> _ZIEL_:
Schreibe die folgenden Datensätze neu und ersetze dabei „GameObject“ durch „Component“. Alles andere bleibt unverändert.

> _ÜBUNGSDATEN_:
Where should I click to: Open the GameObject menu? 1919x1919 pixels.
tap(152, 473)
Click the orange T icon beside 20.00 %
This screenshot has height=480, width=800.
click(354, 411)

> _MUSTERLÖSUNG_:
Where should I click to: Open the Component menu? 1919x1919 pixels.
tap(152, 473)
Click the orange T icon beside 20.00 %
This screenshot has height=480, width=800.
click(354, 411)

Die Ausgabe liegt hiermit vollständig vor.